ACTB1: 5′-CCTTGCACATGCCGGAG-3′

ACTB2: 5′-ACAGAGCCTCGCCTTTG-3′

pTRE-Luc IVS2 Downstream: 5′- TCAATCAGAGTGCTTTTGGCG-3′

pTRE-Luc IVS2-Bridge: 5′-TTACGATCCCTTCAGGATTACAA-3′

The relative quantification of correctly spliced mRNA (90 bp amplicon) over background was calculated using the Pfaffl model56.

TAMRA delivery assay

HeLa, RAW264.7, HCT116, HepG2, and MCF-7 cells were plated in 12-well plates at 100,000 cells/well. After 24 h, cells were gently washed in PBS, topped with 500 µl of PDEP-TA solution containing 0.5 µM PDEP-TA + 4.5 µM PDEP-C in sfDMEM without phenol red, and incubated for 30 min at either 4 °C, 23 °C, or 37 °C. The incubation solution was aspirated and cells were treated with 100 µl 0.025% Trypsin for 3 min at 23 °C; 500 µl DMEM containing 2% FBS, 125 nM Sytox Green, and 20 mM HEPES was used to suspend the cells. Cells were transferred to a filter-topped flow cytometry tube and analyzed on a BD LSR II flow cytometer. Cells displaying a normal morphology were gated and first analyzed for GFP fluorescence using the 488 nM laser. GFP-negative cells were used to generate a histogram of TAMRA fluorescence, measured with the 543 nM laser. The calculated mean of this distribution and the percentage of cells exhibiting TAMRA fluorescence values higher than 103 were recorded.

Confocal microscopy

Cells were treated as described above for the TAMRA delivery assay and immediately imaged to avoid artifacts resulting from fixation.
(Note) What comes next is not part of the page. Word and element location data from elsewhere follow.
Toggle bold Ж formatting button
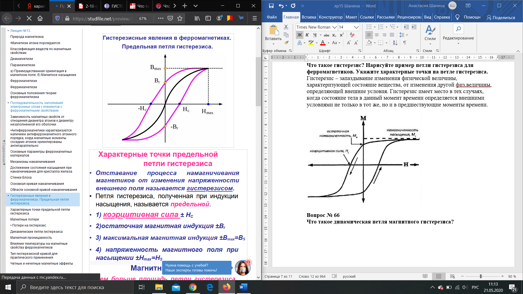 [300, 35]
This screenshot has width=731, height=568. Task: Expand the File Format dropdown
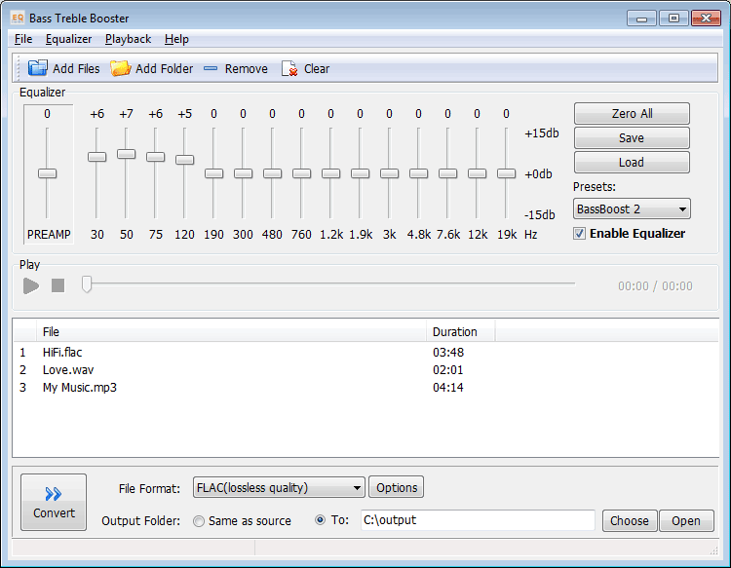pos(279,487)
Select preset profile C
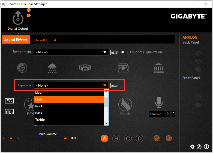This screenshot has height=153, width=213. pyautogui.click(x=128, y=139)
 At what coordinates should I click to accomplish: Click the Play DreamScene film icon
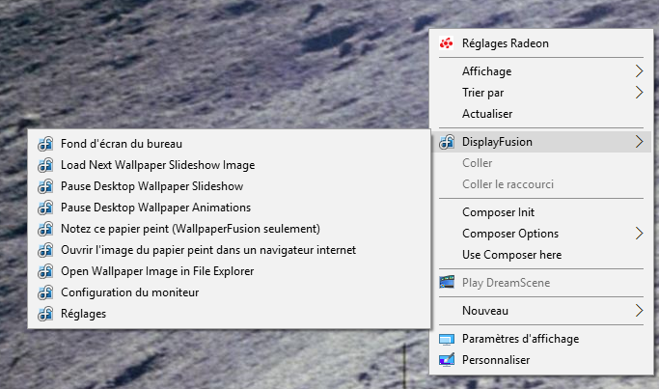(x=446, y=282)
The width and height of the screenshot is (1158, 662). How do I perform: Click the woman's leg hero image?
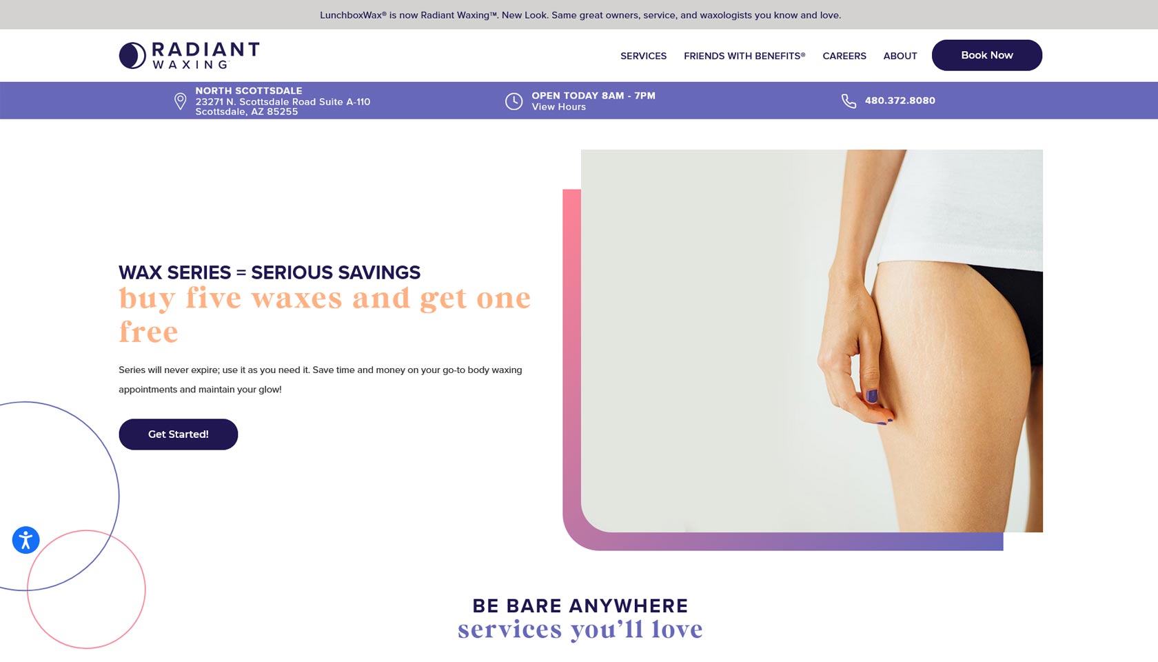[x=812, y=341]
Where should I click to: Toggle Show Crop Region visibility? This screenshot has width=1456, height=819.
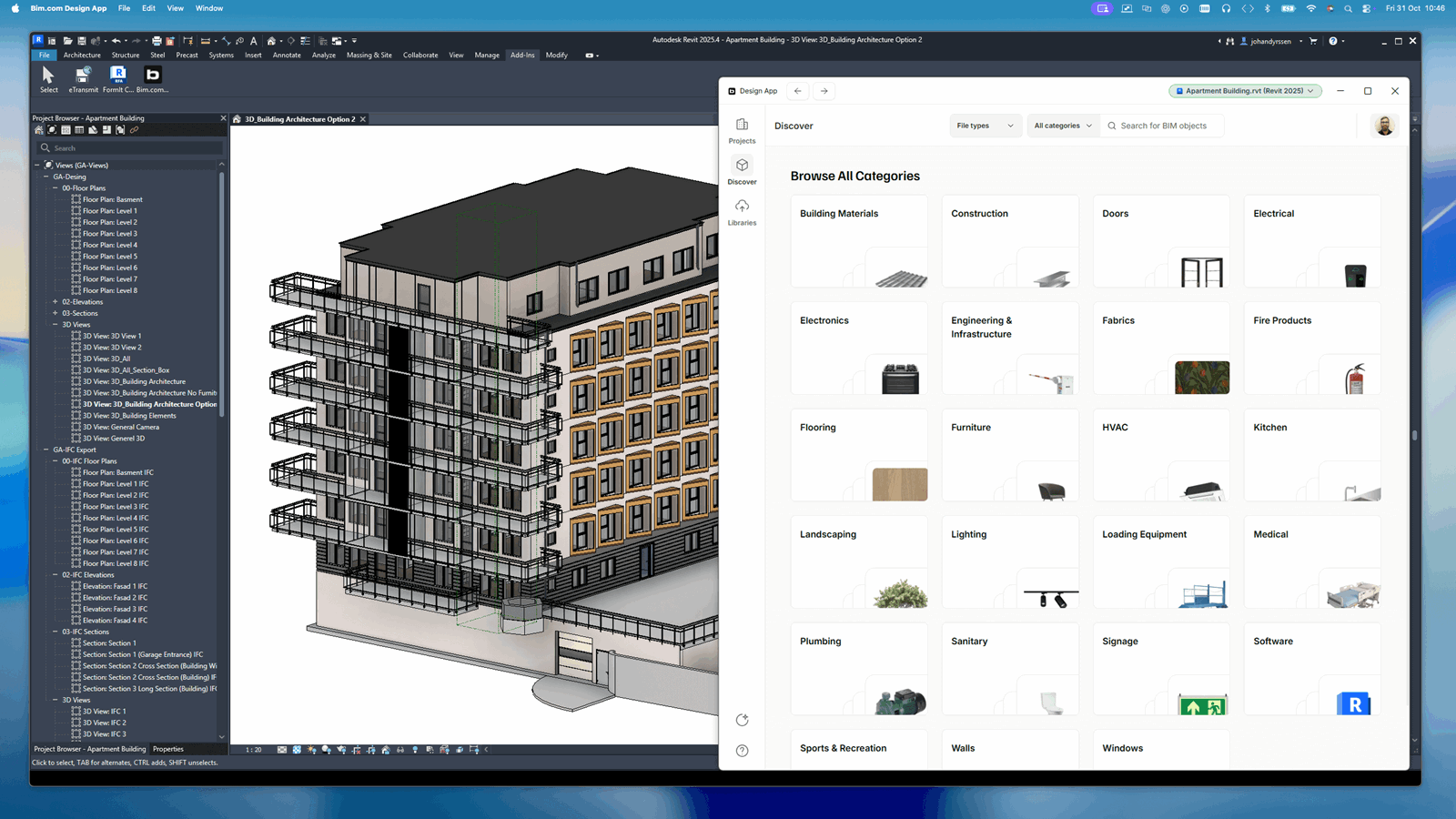coord(372,750)
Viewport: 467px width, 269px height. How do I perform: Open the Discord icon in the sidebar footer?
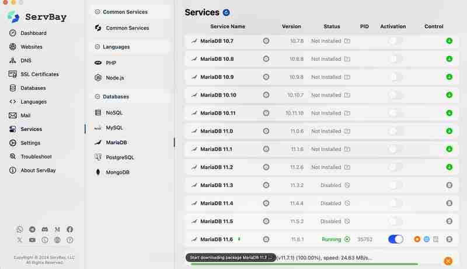(45, 230)
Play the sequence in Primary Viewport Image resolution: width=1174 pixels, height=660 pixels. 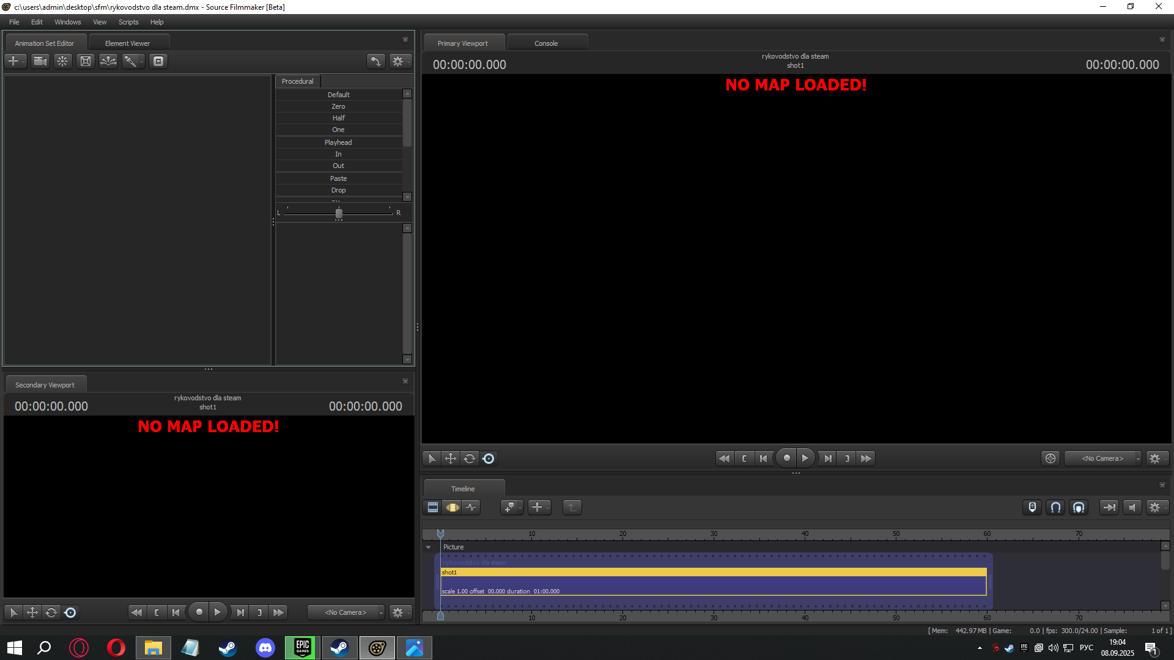805,458
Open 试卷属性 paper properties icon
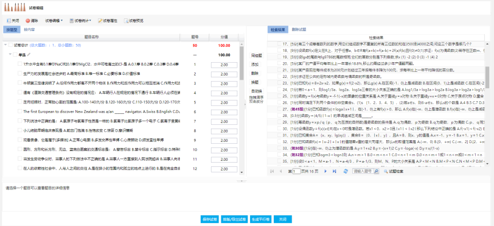 100,21
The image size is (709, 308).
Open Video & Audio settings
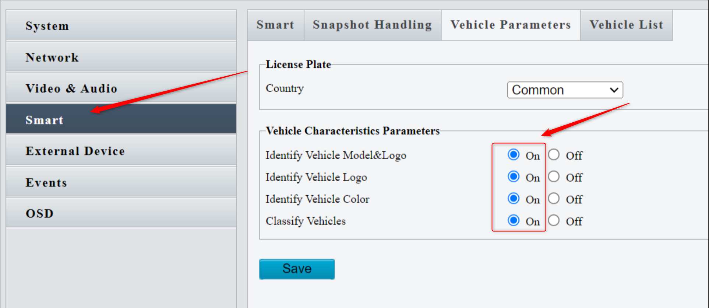tap(71, 88)
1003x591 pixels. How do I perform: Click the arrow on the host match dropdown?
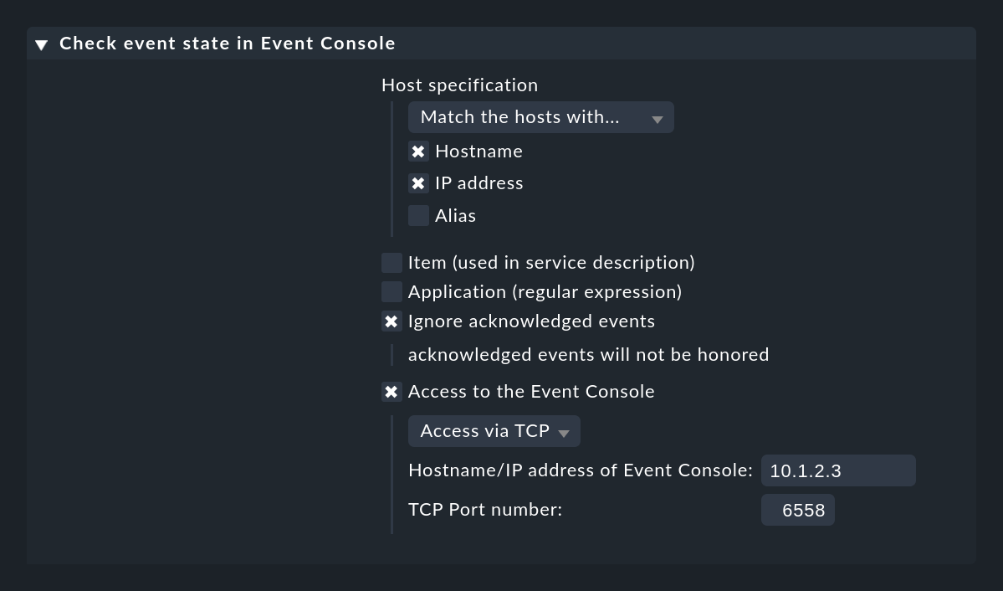tap(658, 117)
The distribution of TAMRA and Sytox Green was analyzed using a confocal scanning Nikon Eclipse Ti2 inverted microscope using a 40× oil-immersion objective. Sytox Green was excited using the 488 nM laser and TAMRA was excited using the 543 nM laser.

Split GFP assay

HeLa cells were transfected with p_mCherry-GFP1–10(29) (Addgene plasmid #78591) using Lipofectamine 3000 (ThermoFisher). Single mCherry-positive cells were sorted into 96-well plates using a BD FacsAria cell sorter and colonies were maintained under G418 selection at 600 nM. Stably transfected cells were plated in 12-well plates at 100,000 cells/well and grown overnight in complete DMEM. Cells were washed in PBS and incubated in 500 µl of PDEP-GFP11 solution at variable concentrations at 23 °C and 37 °C for 30 min. The PDEP-GFP11 solution was aspirated and 100 µl of 0.025% trypsin solution was added to each well. After detachment, cells were suspended in 500 µl of PBS + 2% FBS and 20 mM HEPES. Cells were analyzed using a BD LSRII flow cytometer. Cells displaying a normal morphology were gated and first analyzed for mCherry fluorescence using the 543 nM laser. mCherry+ cells were used to generate a histogram of GFP fluorescence measured with the 488 nM laser. The calculated mean of this distribution and the percentage of cells exhibiting GFP fluorescence values higher than 103 were recorded.

Data availability

All data are available from the corresponding author upon request.